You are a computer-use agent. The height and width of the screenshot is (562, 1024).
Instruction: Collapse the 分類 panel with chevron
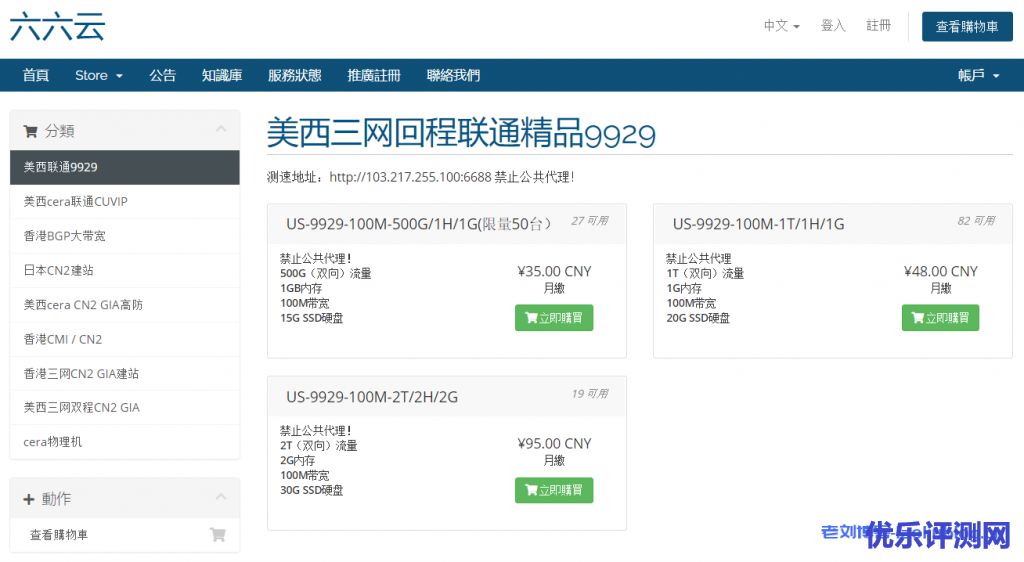click(221, 130)
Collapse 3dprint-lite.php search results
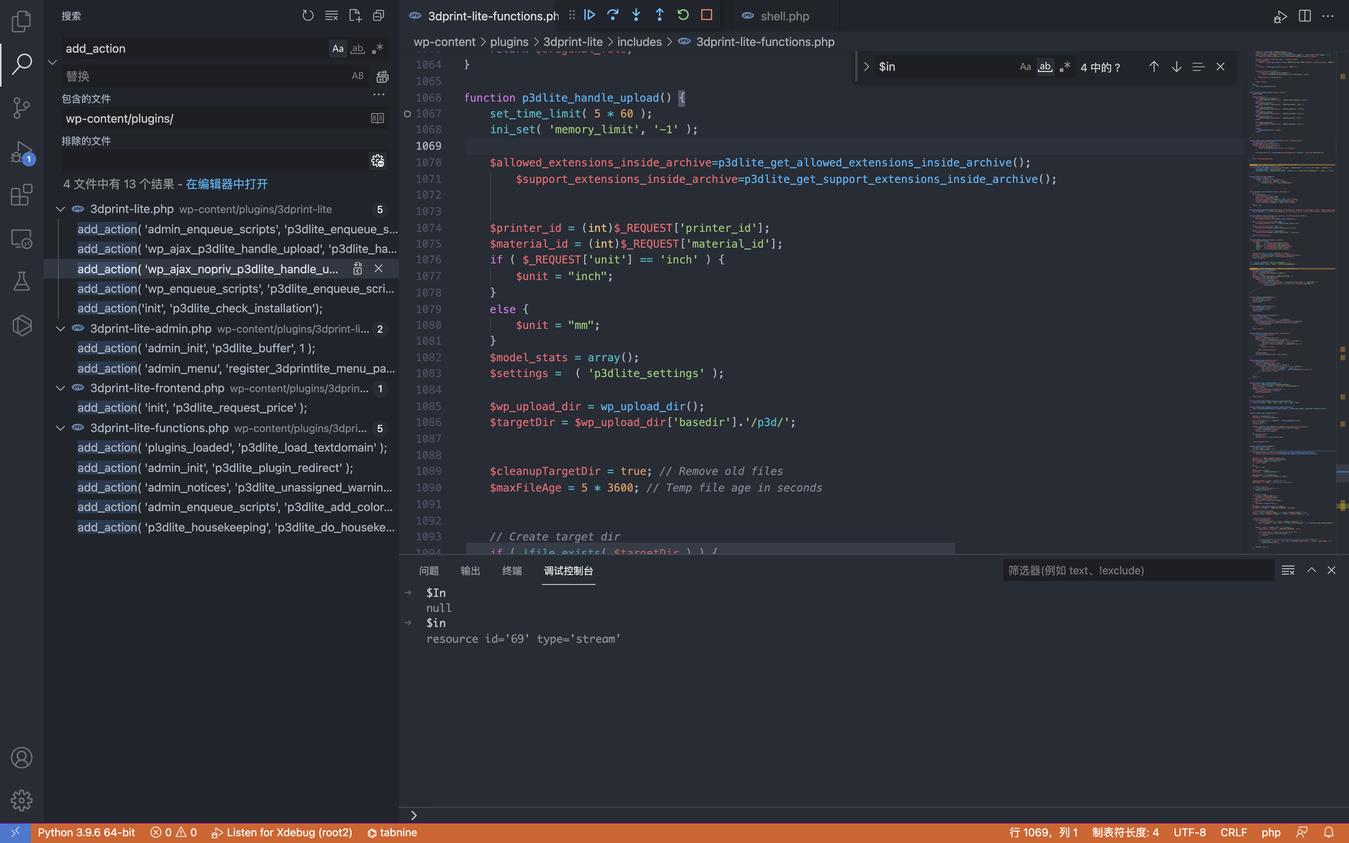The height and width of the screenshot is (843, 1349). pyautogui.click(x=61, y=209)
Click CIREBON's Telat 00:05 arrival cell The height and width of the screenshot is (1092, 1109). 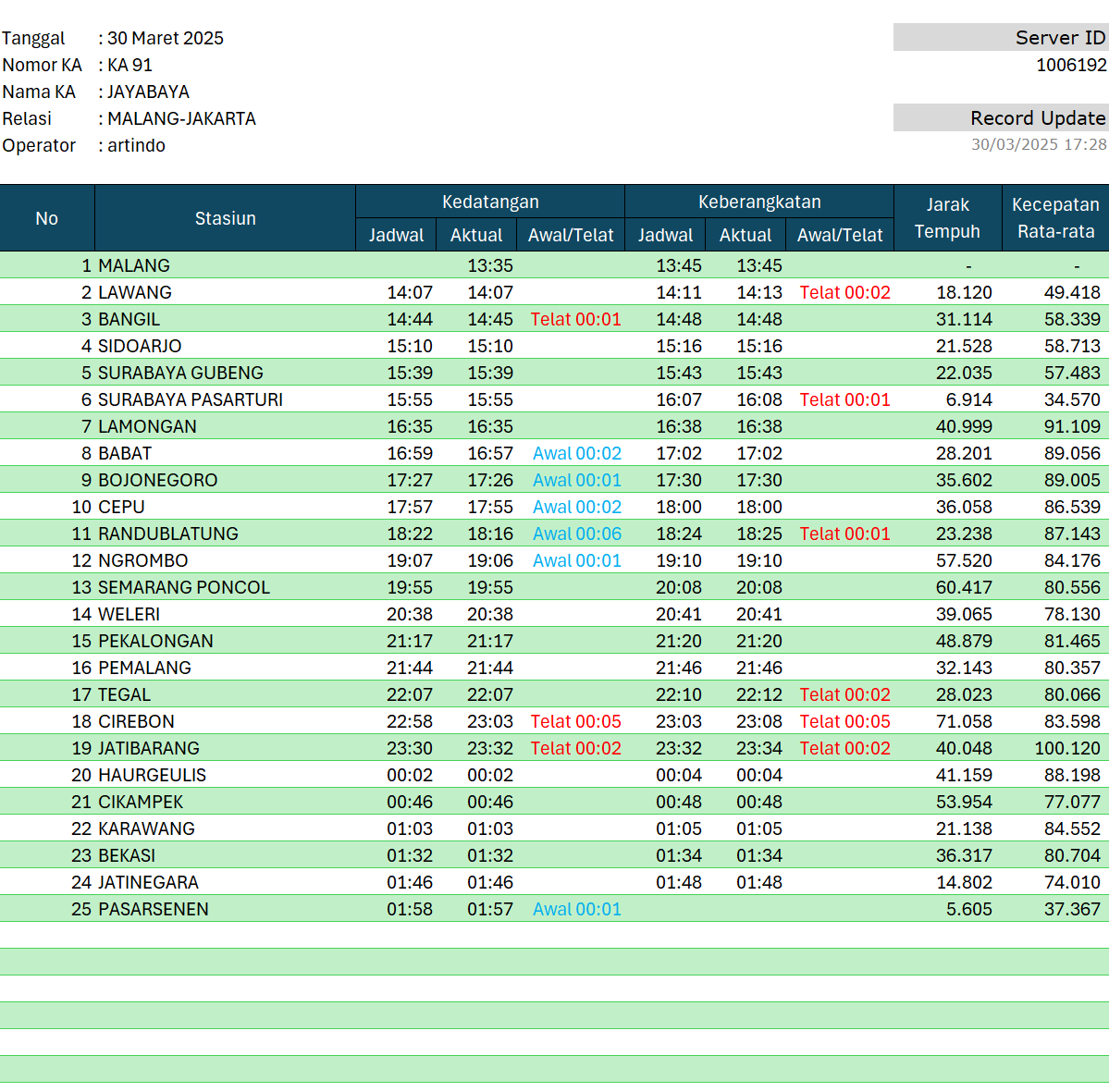coord(575,721)
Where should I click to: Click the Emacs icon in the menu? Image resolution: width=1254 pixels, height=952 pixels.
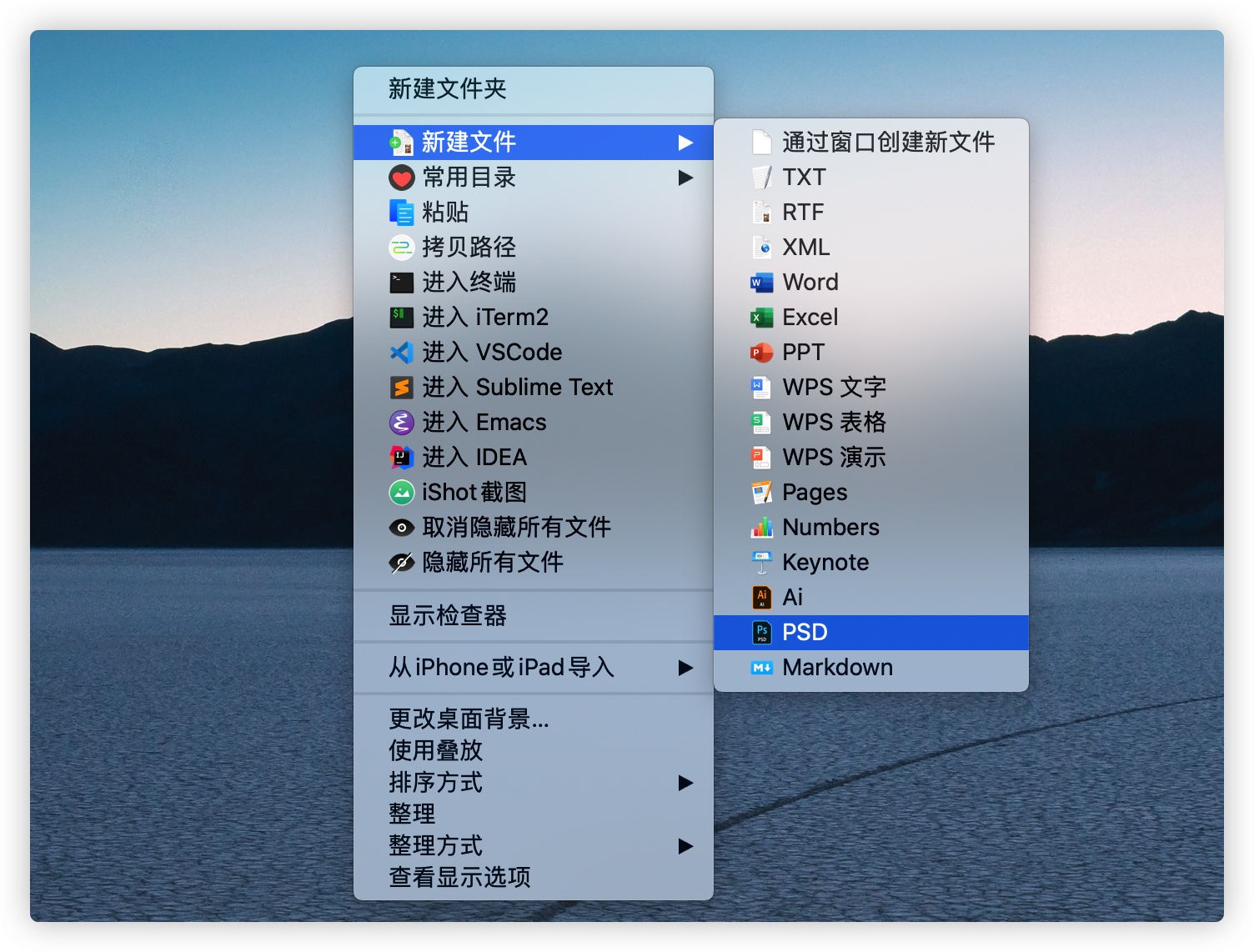coord(401,422)
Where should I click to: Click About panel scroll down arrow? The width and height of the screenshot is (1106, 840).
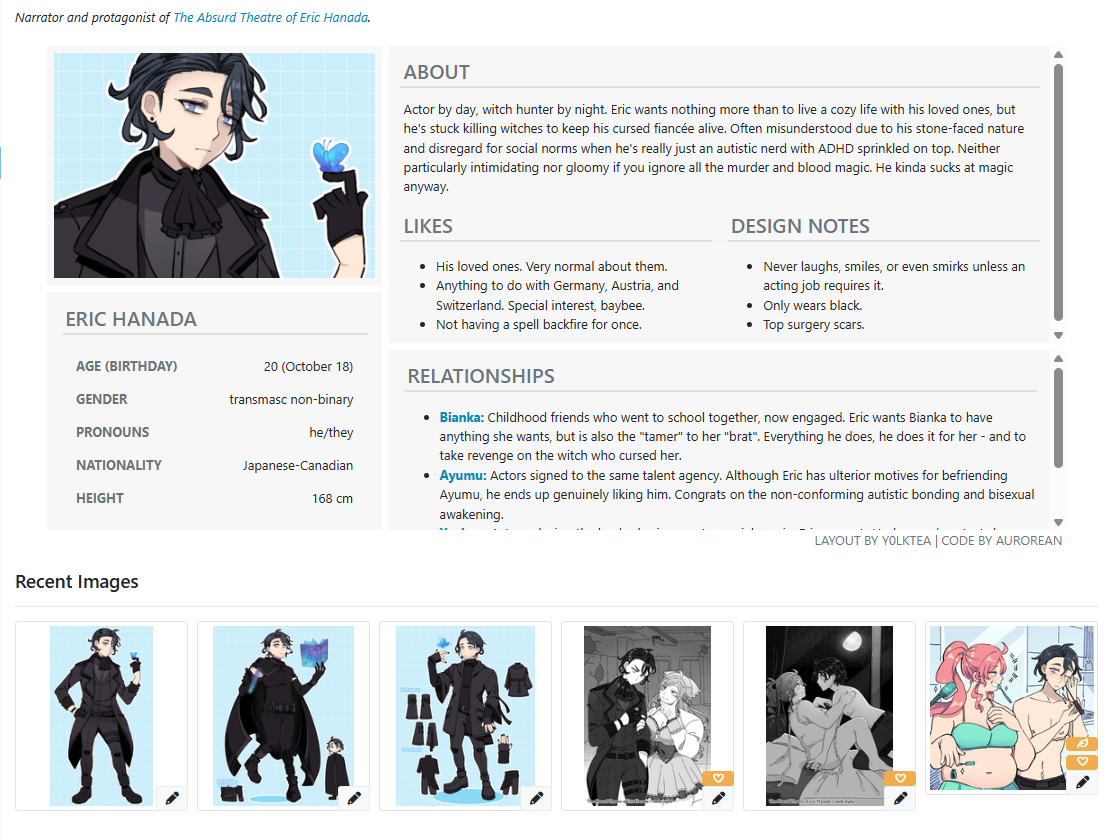1058,336
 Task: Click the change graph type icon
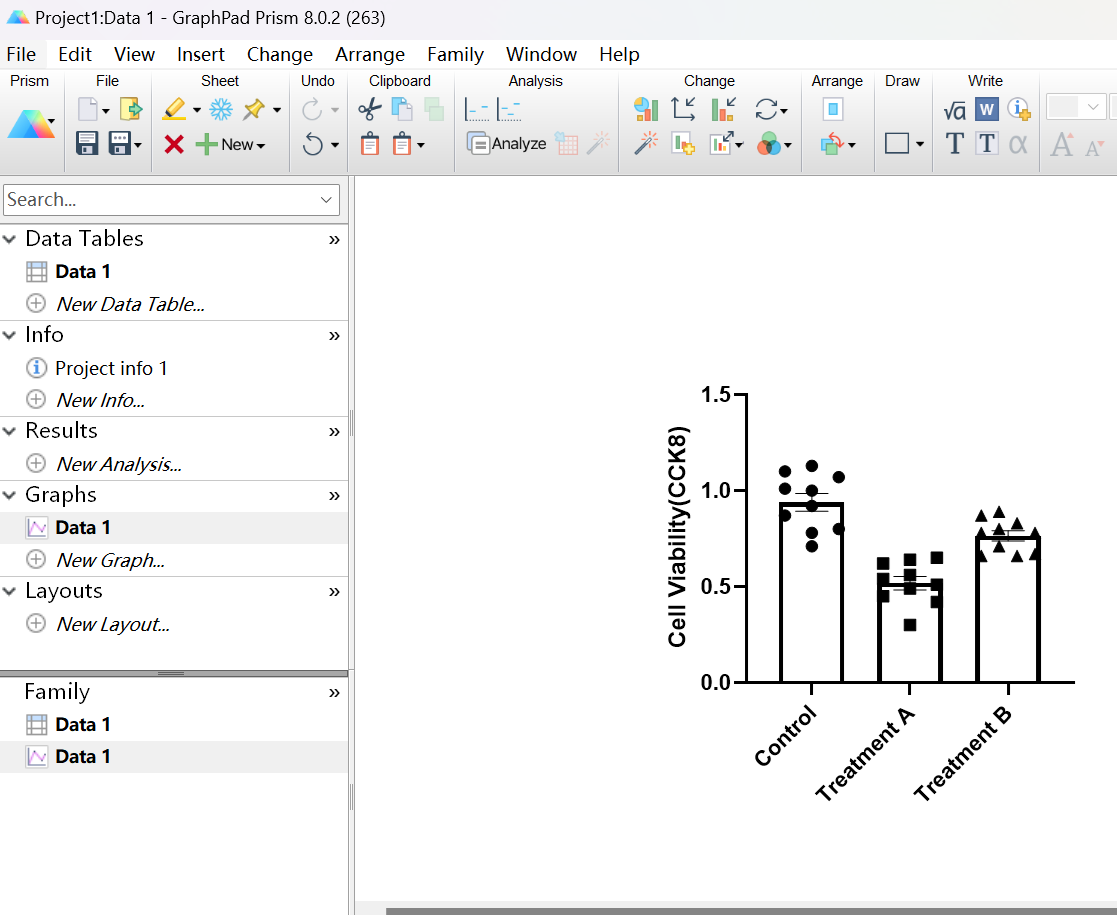[646, 110]
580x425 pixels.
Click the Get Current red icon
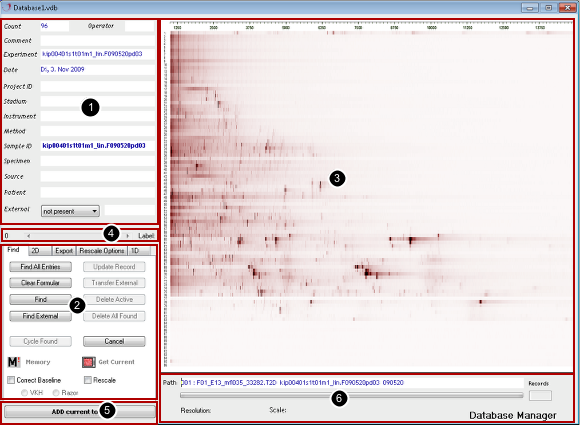pyautogui.click(x=89, y=362)
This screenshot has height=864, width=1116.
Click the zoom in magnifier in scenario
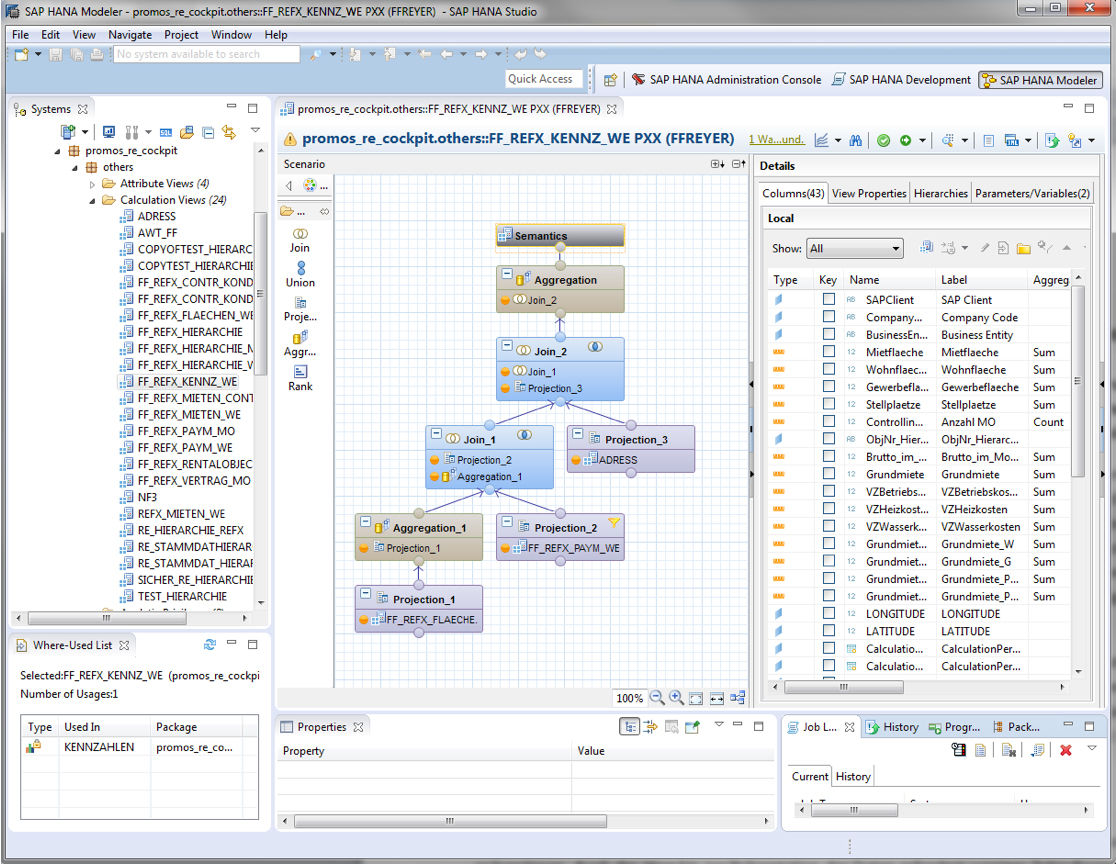coord(676,698)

##############################

* **Aim of the task**: Repeat the line that contains "Task: Click the change graph type icon" and each line after it, through the last line of the listing, exactly and alone; pictures stay out of the repeat.

* **Output for this task**:
 Task: Click the change graph type icon
[646, 110]
580x425 pixels.
Click the Get Current red icon
pyautogui.click(x=89, y=362)
This screenshot has height=864, width=1116.
Click the zoom in magnifier in scenario
coord(676,698)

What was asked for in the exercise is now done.